Cette association entre la cause woke originelle, qui fait droit aux revendications des noirs américains, et la cause palestinienne est présente dès le début. Ils vont faire prévaloir leur conception sur les enjeux de la création d’Israël, une histoire de blancs dont ils n’ont plus rien à faire, et dont ils ne savent même pas si cela a existé.
Assistons-nous à un retour en force du négationnisme?
Le négationnisme est intégré comme un élément véridique, à partir du moment où la culture livresque universitaire est détruite et où la jeune génération se fait sa culture sur le web, où les théories complotistes marchent bien.

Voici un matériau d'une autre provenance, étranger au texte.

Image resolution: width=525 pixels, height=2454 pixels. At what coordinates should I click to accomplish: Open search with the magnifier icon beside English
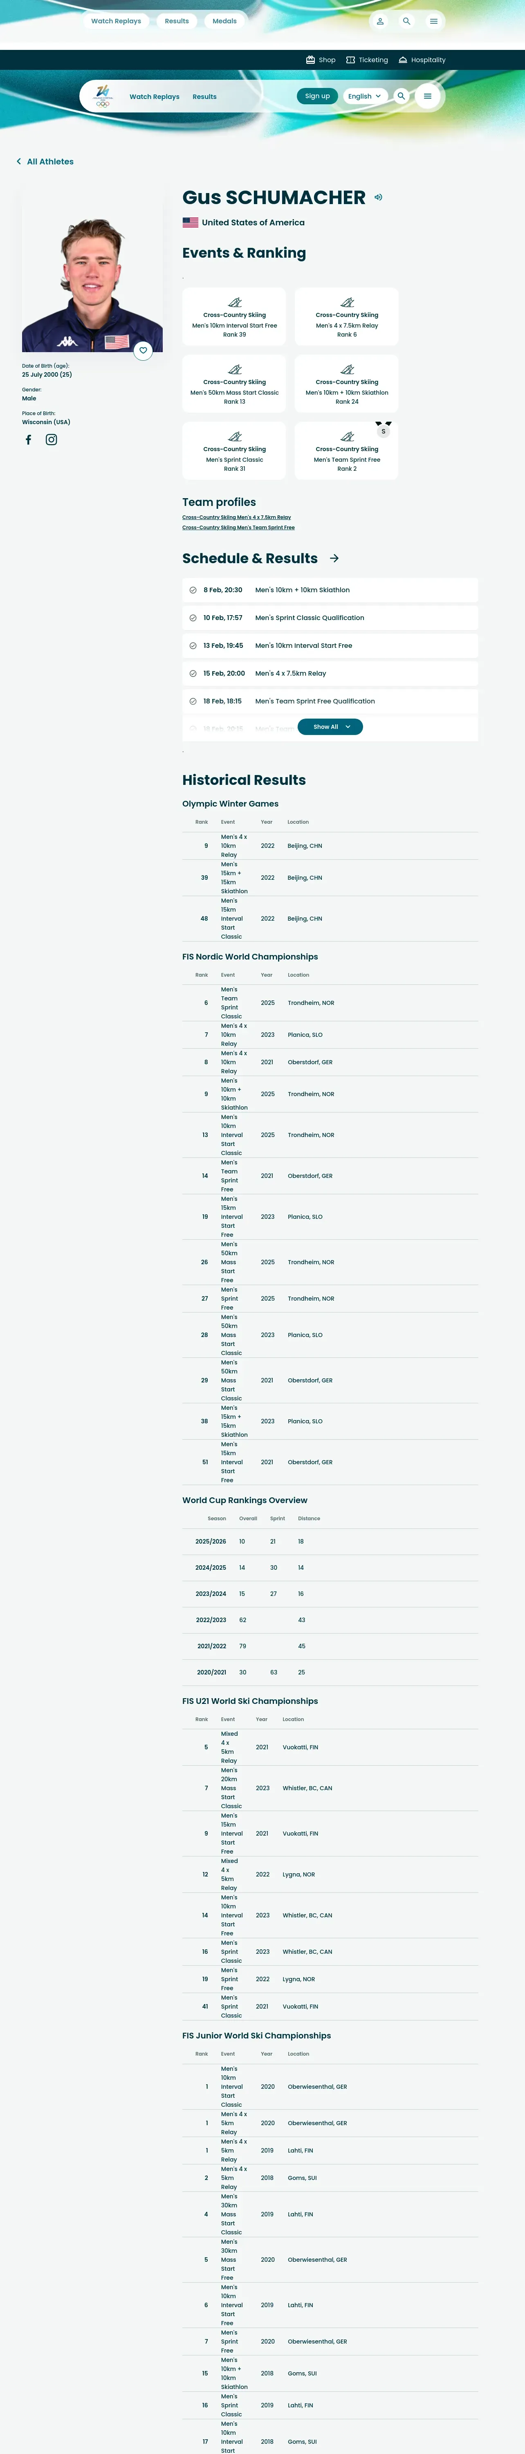point(401,96)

Un des résultats du wokisme est qu’on voit des jeunes Européens de souche qui se rétractent sur une culture blanche et ont pour héros des Zemmour et Bardella. Ce qui est paradoxal, puisque Zemour est d’origine berbère juive et Bardella italienne et kabyle.

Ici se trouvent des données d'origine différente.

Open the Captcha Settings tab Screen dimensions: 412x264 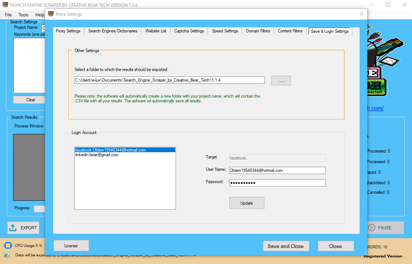pos(189,31)
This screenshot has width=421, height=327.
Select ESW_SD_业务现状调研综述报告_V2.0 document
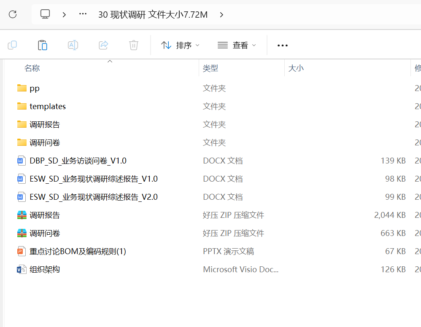click(x=93, y=197)
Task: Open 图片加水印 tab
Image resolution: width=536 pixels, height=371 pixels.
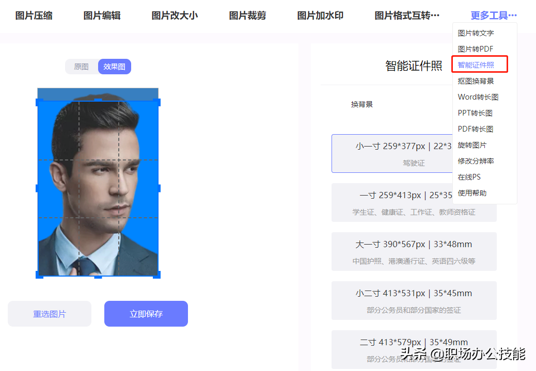Action: [320, 15]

Comment la situation a-t-elle pu dégénérer à ce point à Gaza?
Dans les années 2000, bien après les accords d’Oslo, Netanyahou va poser le Hamas comme véritable négociateur, pour affaiblir le Fatah. Quand Sharon retire les colonies en 2005, Gaza va devenir une terre palestinienne contrôlée par le Hamas.
Netanyahou laissera le Hamas se développer, avec des millions de dollars venant du Qatar, et Gaza devenir une sorte de bantoustan, où des armes et de la contrebande parviendront par des tunnels.
L’Égypte jouera aussi un rôle. La seule manière pour le pouvoir égyptien de tenir le Sinaï, où Daech prolifère, sera de dealer avec les contrebandiers et les tribus, qui feront des fortunes avec le Hamas. Il y avait aussi cette conception que le Hamas peut aboyer tant qu’il veut, il ne mordra jamais.
Le Hamas a-t-il piloté seul l’attaque du 7 octobre?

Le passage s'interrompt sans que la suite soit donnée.